Model Equity Portfolio
Last week the Model Equity Portfolio gained 0.48% compared with the NSE-ASI which lost 2.35%. Year-to-date it has lost 9.74% compared with a loss of 17.30% for the NSE-ASI. Last week’s outperformance was due to two factors. First, the market showed renewed interest in MTN Nigeria; it rose by 10.5% over the week and we began the week with a 14.7% position in it. Second, our cash position was extremely high, starting the week at 69.4% of the portfolio, so we missed much of the correction in other stocks.
Naturally, we know that most equity funds could not hold so much cash. For most fund managers the question, during times like these, is where to hide. Last week we complained that there are almost no stocks with low volatility and therefore few places to hide (really, it seemed, nowhere). To an extent MTN Nigeria provided an answer last week.
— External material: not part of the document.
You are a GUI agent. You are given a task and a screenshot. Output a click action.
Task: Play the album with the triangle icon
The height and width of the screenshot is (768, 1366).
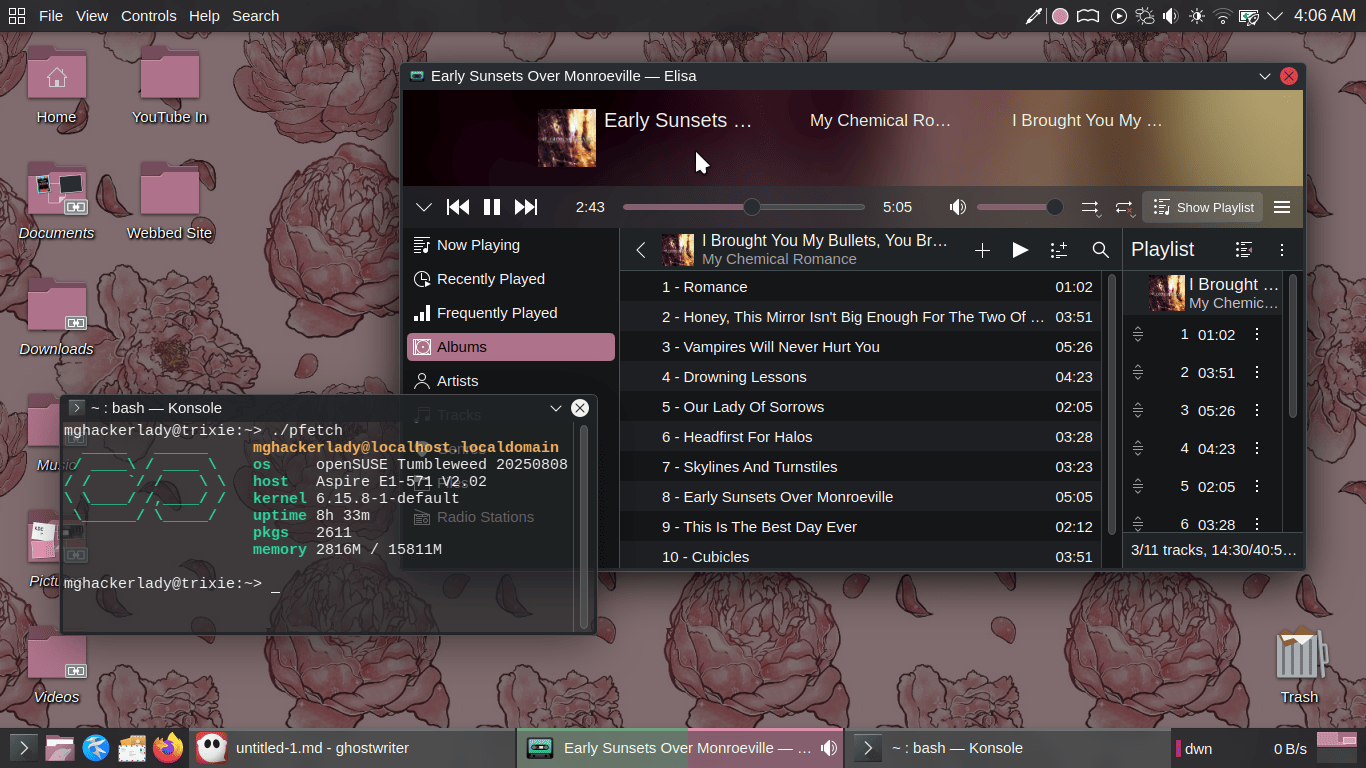tap(1020, 250)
It had high volatility (only this time it was going up) and has a strong investment case in the current climate if only because usage of telecommunications is a defensive part of an economy under pressure.
Model Equity Portfolio for the week ending 20 March 2020
Last week, and as indicated in the last edition of Nigeria Weekly Update, we made notional purchases of Zenith Bank, Guaranty Trust Bank and of Dangote Cement, in order to bring these positions up to close to neutral index weights. (In fact, the percentage values of NSE-ASI index weights change all the time with price changes.)
At this point, and with a notional cash position equal to 59.3% of the portfolio, we will hold off notional trades for a week.
Nota bene: The Coronation Research Model Equity Portfolio is an expression of opinion about Nigerian equities and does not represent an actual portfolio of stocks (though market liquidity is respected and notional commissions are paid). It does not constitute advice to buy or sell securities. Its contents are confidential to Coronation Research up until publication. This note should be read as an integral part of the disclaimer that appears at the end of this publication.